Bizim ülkemizde bugün bu değerler dizgesine iktidar uymaktadır dersek, doğruyu söylemiş olmayız.
Dolayısıyla Federal Almanya Cumhuriyeti Şansölyesi sayın Merkel'e ve Dışişleri Bakanı Sayın Gabriel'e hak vermemek elde değildir.
Bir de şunu anımsatmakta yarar görüyoruz:
Demokrasi sandıktan ibaret değildir. Dünyanın diktatörlükle yönetilen çok sayıda ülkesinde de sandık vardır.

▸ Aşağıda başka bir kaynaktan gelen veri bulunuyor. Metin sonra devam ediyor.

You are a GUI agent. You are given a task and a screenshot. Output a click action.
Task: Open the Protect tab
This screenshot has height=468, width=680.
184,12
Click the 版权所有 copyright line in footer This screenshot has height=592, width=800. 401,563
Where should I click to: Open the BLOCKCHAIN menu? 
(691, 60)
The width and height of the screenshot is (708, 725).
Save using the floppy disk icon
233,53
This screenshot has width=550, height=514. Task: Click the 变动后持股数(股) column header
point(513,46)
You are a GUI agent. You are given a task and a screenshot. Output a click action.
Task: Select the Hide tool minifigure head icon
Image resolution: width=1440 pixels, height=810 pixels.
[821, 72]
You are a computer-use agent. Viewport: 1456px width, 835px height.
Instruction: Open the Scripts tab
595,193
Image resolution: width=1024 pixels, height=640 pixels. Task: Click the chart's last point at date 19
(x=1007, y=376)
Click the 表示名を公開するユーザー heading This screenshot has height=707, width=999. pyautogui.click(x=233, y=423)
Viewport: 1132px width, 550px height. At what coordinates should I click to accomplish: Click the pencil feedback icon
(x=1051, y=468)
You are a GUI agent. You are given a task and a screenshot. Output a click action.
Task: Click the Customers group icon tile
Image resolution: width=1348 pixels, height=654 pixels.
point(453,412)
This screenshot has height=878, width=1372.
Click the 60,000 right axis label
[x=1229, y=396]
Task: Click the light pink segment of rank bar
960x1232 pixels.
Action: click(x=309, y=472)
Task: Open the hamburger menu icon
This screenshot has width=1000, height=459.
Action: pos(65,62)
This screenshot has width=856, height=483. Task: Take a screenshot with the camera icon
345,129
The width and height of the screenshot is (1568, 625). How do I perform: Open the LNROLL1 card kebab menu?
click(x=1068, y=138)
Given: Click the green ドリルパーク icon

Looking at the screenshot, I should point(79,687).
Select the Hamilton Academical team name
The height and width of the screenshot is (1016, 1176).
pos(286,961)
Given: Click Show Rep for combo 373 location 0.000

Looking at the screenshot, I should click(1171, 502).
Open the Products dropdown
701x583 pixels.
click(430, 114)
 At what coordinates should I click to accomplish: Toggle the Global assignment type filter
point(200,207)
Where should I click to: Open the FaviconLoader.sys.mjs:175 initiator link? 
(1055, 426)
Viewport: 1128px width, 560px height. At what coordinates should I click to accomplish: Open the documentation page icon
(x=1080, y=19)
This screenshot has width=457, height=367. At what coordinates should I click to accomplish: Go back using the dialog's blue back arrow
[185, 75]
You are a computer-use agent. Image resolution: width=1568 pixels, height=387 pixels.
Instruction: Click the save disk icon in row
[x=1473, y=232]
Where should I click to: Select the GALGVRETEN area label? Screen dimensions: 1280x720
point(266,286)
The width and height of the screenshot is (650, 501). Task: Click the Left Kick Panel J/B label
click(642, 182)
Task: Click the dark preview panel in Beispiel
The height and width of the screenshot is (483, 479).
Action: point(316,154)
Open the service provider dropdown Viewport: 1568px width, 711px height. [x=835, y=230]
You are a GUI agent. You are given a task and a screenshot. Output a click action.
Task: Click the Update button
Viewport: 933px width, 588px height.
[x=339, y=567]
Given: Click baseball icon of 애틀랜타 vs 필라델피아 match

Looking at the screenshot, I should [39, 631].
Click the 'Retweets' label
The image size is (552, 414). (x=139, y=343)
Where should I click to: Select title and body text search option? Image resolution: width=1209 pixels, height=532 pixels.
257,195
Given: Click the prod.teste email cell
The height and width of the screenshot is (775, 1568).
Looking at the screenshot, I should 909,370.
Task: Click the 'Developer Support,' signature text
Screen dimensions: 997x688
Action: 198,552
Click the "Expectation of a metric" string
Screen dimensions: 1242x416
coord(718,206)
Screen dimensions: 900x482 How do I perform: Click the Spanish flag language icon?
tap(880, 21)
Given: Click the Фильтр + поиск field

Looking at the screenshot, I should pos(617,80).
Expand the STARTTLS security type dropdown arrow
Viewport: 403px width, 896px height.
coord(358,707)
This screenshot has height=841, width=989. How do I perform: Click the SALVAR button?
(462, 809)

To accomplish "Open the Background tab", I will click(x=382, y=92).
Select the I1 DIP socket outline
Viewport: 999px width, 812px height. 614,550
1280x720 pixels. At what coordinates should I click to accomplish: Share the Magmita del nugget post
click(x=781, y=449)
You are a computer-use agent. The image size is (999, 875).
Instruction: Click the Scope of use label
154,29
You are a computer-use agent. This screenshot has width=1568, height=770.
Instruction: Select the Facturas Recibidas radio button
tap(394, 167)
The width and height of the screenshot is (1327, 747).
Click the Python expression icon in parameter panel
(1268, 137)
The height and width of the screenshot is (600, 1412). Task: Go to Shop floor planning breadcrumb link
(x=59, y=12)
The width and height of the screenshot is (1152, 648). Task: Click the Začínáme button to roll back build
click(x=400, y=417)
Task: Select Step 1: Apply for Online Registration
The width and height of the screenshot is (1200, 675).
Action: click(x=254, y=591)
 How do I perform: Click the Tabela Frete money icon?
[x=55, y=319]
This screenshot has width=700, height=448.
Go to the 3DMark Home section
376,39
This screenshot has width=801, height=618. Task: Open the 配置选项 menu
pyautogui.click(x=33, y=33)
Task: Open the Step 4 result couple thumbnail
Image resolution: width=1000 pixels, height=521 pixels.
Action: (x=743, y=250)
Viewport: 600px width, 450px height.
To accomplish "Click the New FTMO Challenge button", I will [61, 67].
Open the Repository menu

Ancak, sandığın diktatörlüğe bir engel teşkil etmediği de başka bir gerçektir.
Demokrasinin yaşamsal kurumlarına önem verilmeyen ülkelerde, olsa olsa ancak demokrasi tiyatrosu vardır.
"Oyunuzu, SPD, CDU, CSU ve Yeşiller partisine vermeyiniz" biçiminde bir çağrı yapmak, sadece Federal Almanya Cumhuriyeti'ne karşı bir saygısızlık değil, aynı zamanda Sayısı 3 milyonun üzerinde olan ve 1 milyon kadarı Almanya yurttaşı olan insanlarımıza da saygısızlıktır ve onları cahil yerine koymak anlamına gelir. (Yani, "siz bilmezsiniz hangi partiye oy vereceğinizi. Dolayısıyla bizim işaretimize bakın!") der gibi bir tutum ortaya çıkıyor.
Kaldı ki, biz ATATÜRK'ün Aydınlanma Devrimi'nden en geniş ve en derin
çapta yararlanmış özgür insanlar olarak, kendi aklımızı kendimiz kullanmasını biliriz…
Federal Almanya ile Türkiye arasındaki sorunlar, dostluğun ve müttefikliğin gerektirdiği nezaket ölçüleri çerçevesinde, düzeyli bir dil ve diplomasi ile çözülmelidir.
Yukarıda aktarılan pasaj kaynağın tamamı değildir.